_TASK PROMPT_
The expected answer comprises all lines from the entries that contain the string "agent".

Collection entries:
★ ★ ★ ★ ★

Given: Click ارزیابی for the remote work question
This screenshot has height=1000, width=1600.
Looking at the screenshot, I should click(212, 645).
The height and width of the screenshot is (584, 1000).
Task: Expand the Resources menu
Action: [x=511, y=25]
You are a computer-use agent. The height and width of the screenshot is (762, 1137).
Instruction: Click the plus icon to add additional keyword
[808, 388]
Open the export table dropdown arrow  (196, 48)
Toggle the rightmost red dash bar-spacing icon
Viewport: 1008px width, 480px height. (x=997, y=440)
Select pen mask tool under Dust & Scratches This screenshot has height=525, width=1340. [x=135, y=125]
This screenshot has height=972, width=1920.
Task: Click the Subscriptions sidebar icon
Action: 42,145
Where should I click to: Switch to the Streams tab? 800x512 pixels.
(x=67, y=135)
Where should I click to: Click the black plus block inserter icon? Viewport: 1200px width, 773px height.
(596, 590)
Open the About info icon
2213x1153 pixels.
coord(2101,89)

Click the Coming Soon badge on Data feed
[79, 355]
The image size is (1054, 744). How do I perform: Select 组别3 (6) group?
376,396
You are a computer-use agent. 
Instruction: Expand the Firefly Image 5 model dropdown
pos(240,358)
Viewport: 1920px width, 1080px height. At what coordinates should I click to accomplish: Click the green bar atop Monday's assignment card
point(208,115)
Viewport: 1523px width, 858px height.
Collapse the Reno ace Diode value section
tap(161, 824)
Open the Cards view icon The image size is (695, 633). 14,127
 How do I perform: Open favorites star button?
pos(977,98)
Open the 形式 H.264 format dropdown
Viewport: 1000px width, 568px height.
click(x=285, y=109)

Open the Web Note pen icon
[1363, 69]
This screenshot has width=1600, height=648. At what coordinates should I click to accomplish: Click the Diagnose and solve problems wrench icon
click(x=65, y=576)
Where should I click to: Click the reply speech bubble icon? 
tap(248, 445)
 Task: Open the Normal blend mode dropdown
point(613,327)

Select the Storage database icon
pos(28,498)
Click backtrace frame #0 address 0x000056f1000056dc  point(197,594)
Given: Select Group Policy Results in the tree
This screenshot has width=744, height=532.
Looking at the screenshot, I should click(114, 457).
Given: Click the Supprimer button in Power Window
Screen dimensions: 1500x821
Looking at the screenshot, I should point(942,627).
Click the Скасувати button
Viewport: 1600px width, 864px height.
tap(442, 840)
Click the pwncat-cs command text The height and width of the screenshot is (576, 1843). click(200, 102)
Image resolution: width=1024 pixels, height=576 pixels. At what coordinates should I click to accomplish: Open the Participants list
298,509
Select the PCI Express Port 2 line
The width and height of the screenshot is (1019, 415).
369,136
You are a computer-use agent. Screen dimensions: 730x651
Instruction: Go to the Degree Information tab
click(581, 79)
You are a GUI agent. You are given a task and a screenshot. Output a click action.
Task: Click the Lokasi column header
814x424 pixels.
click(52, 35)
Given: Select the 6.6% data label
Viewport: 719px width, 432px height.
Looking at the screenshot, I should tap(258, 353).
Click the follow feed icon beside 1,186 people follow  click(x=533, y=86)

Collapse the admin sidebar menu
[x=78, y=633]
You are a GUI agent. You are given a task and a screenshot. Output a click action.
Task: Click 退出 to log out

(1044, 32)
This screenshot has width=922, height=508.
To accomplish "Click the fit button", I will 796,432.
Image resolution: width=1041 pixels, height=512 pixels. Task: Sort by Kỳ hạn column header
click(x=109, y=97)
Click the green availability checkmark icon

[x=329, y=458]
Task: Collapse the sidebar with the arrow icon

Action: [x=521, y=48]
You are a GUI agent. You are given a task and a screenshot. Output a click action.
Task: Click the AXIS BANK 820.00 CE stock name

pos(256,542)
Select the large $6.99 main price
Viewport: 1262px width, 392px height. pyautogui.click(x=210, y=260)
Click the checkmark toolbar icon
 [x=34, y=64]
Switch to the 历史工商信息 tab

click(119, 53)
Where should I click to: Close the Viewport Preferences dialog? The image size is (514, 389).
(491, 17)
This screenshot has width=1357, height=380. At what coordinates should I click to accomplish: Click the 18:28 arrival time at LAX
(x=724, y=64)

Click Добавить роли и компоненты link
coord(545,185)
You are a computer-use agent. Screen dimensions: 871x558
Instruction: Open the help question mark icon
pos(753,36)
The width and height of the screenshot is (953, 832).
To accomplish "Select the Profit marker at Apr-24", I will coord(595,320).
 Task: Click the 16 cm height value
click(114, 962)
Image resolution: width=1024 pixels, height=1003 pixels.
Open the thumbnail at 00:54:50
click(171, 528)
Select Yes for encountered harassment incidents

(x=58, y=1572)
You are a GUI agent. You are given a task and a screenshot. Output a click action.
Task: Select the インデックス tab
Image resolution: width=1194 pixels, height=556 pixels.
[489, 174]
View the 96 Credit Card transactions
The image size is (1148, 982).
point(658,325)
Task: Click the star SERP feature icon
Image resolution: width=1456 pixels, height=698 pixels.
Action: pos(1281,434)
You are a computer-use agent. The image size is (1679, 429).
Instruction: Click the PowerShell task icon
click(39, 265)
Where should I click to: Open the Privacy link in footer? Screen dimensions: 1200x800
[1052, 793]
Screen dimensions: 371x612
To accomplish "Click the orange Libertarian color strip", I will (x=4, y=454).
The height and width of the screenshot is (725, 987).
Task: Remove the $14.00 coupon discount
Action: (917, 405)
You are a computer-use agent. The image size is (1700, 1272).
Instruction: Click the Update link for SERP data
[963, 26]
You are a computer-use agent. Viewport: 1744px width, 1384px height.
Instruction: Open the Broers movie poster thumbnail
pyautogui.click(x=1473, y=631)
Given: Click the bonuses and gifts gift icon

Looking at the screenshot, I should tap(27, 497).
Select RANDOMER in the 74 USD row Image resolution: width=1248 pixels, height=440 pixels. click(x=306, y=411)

★ ★ ★ ★ ★

_SOLUTION_
You are a computer-use agent. The height and width of the screenshot is (762, 1137).
You are a computer-use agent. 
You are a computer-use agent. Screen dimensions: 730x651
You are a GUI agent. You are given a task and a screenshot. Output a click action.
You are a GUI agent. You are given a task and a screenshot. Output a click action.
You are a GUI agent. You are given a task and a screenshot. Output a click action.
You are a computer-use agent. Screen dimensions: 871x558
You are a GUI agent. You are given a task and a screenshot. Output a click action.
You are a computer-use agent. The image size is (1679, 429).
You are a computer-use agent. The image size is (1700, 1272).
You are a computer-use agent. Viewport: 1744px width, 1384px height.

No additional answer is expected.